Collected data

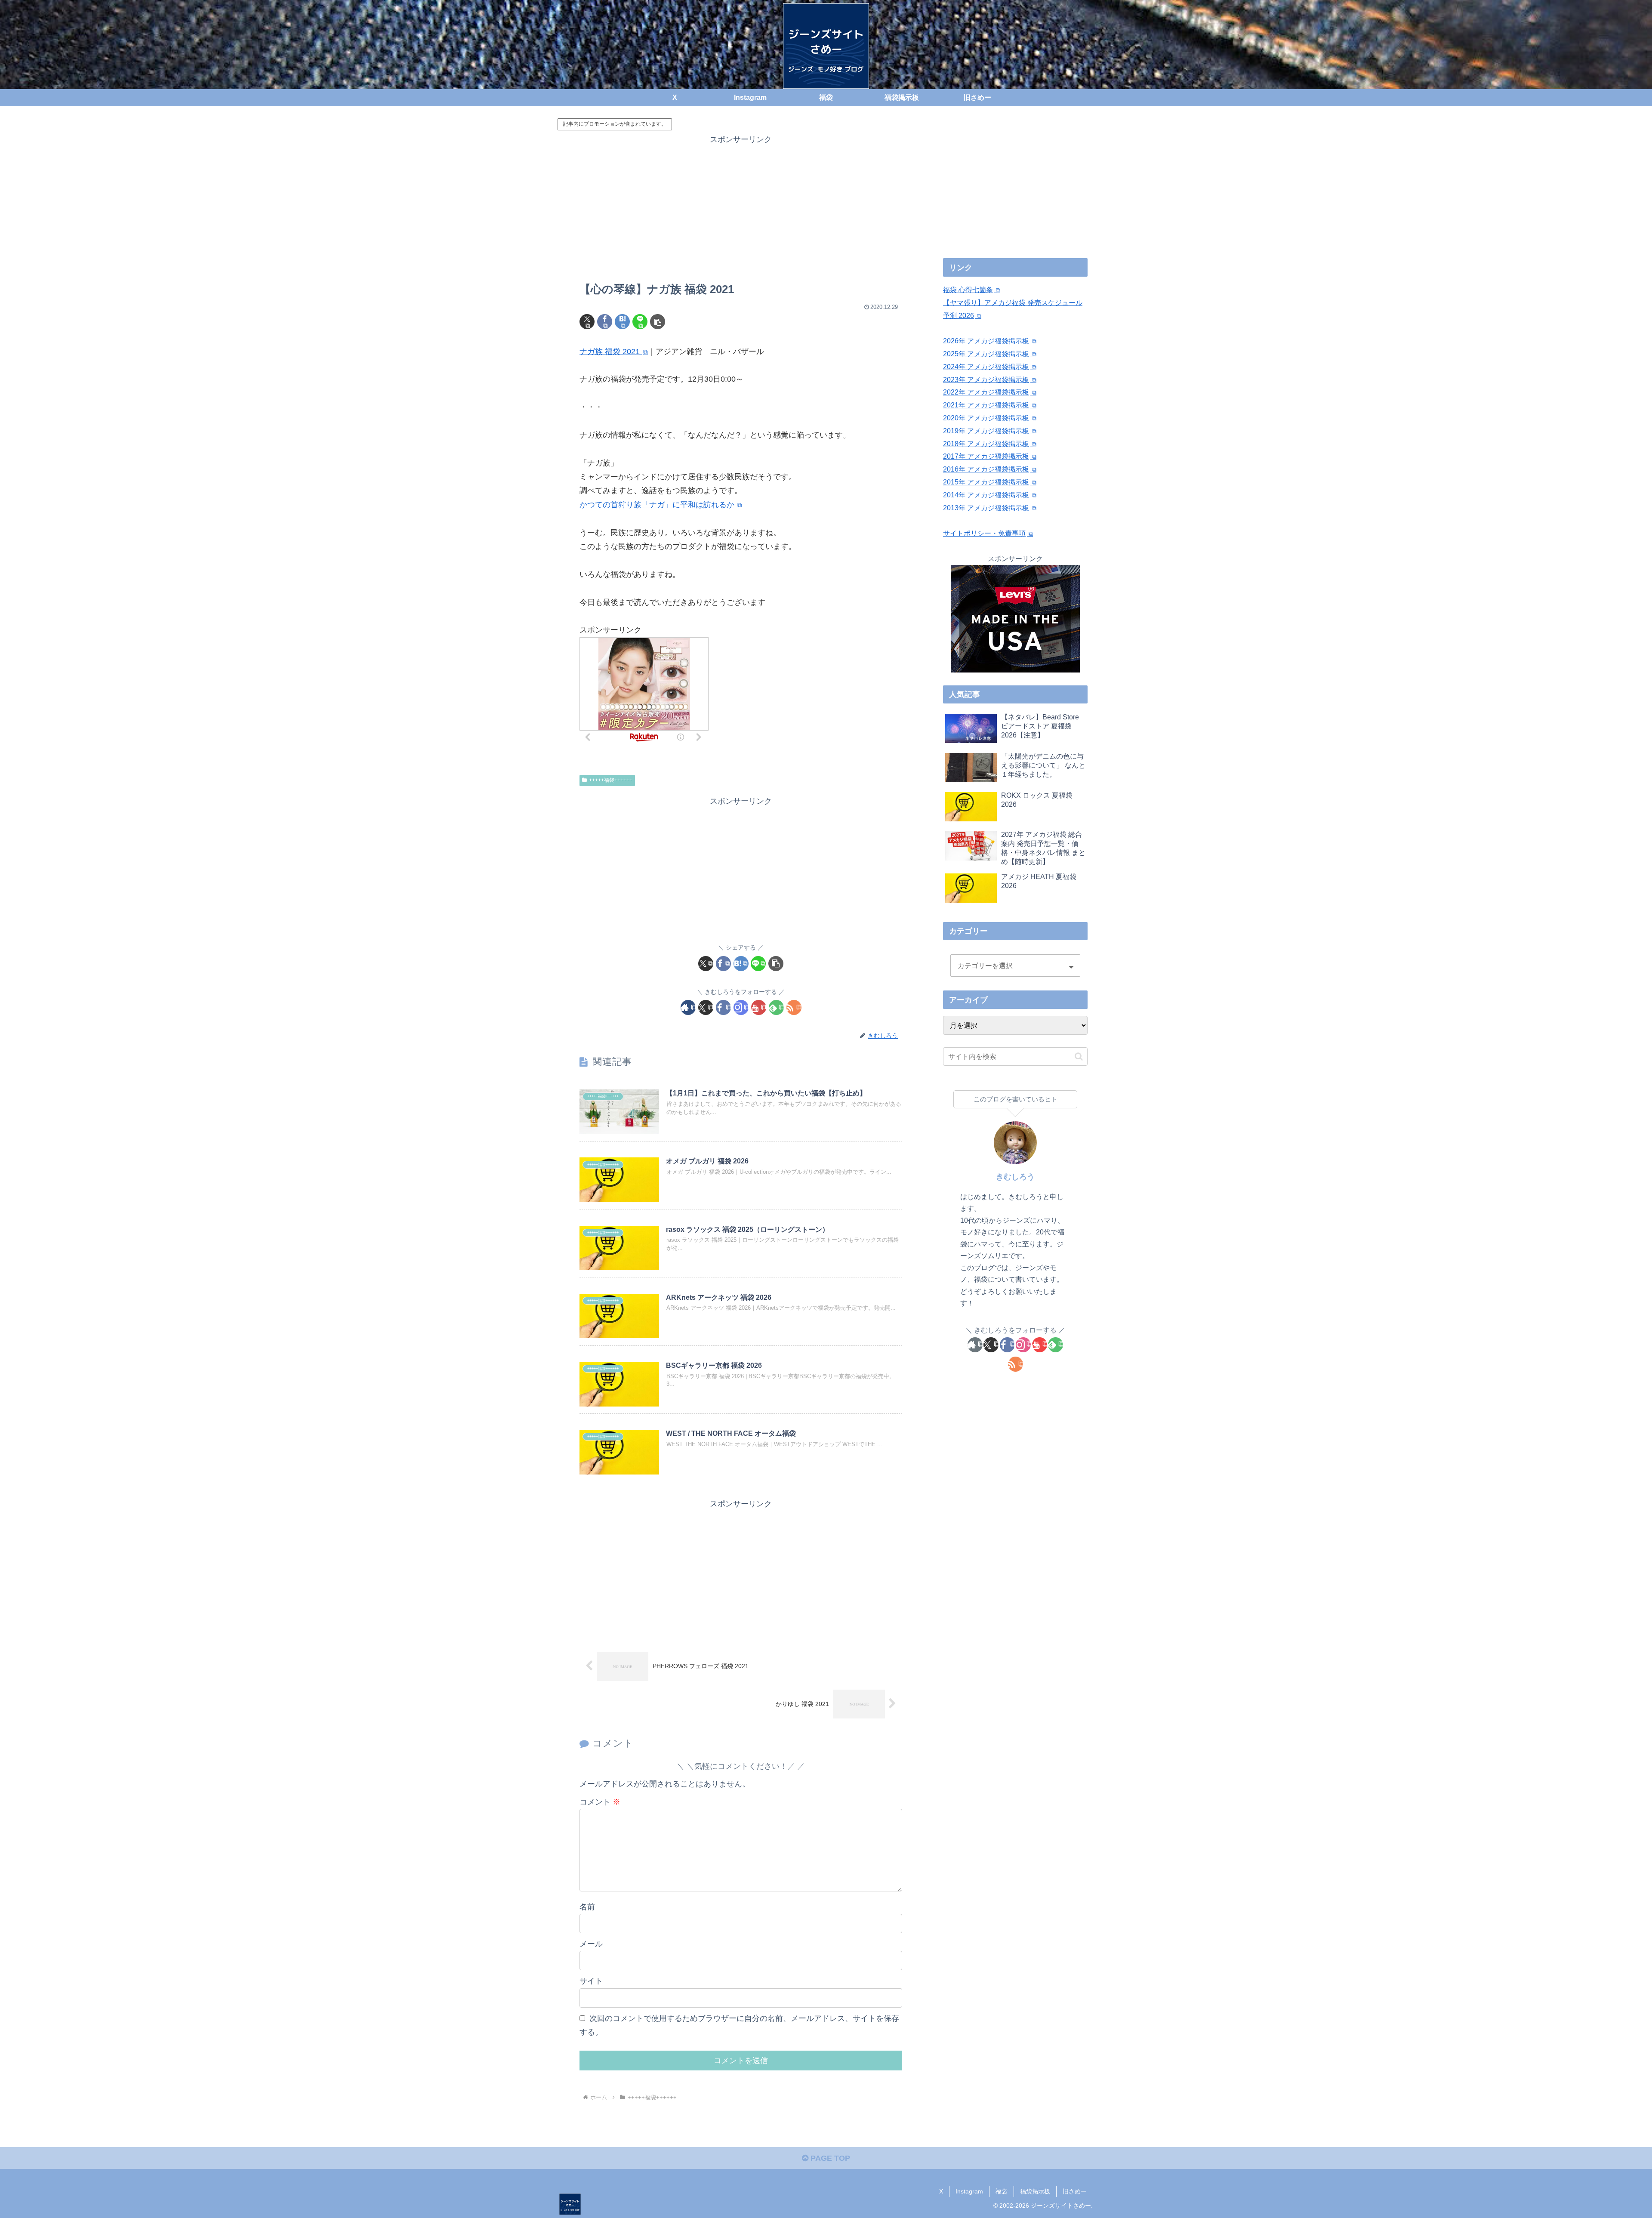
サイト (591, 1981)
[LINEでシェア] (639, 321)
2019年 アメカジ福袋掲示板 (986, 431)
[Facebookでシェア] (604, 321)
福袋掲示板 (1035, 2191)
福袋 (1002, 2191)
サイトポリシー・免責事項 (984, 533)
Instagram (969, 2191)
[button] (657, 321)
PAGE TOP (829, 2158)
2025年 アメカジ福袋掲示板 (986, 354)
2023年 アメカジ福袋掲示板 (986, 379)
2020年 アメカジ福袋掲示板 (986, 418)
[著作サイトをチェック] (688, 1007)
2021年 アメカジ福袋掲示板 (986, 405)
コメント (599, 1802)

EXERCISE DESCRIPTION -> Please return every line from the one that contains "2023年 アメカジ福袋掲示板 (986, 379)" through the end of the entries, exactly, leaving out all others.

RESULT FOR THIS TASK ->
2023年 アメカジ福袋掲示板 (986, 379)
2020年 アメカジ福袋掲示板 (986, 418)
[著作サイトをチェック] (688, 1007)
2021年 アメカジ福袋掲示板 (986, 405)
コメント (599, 1802)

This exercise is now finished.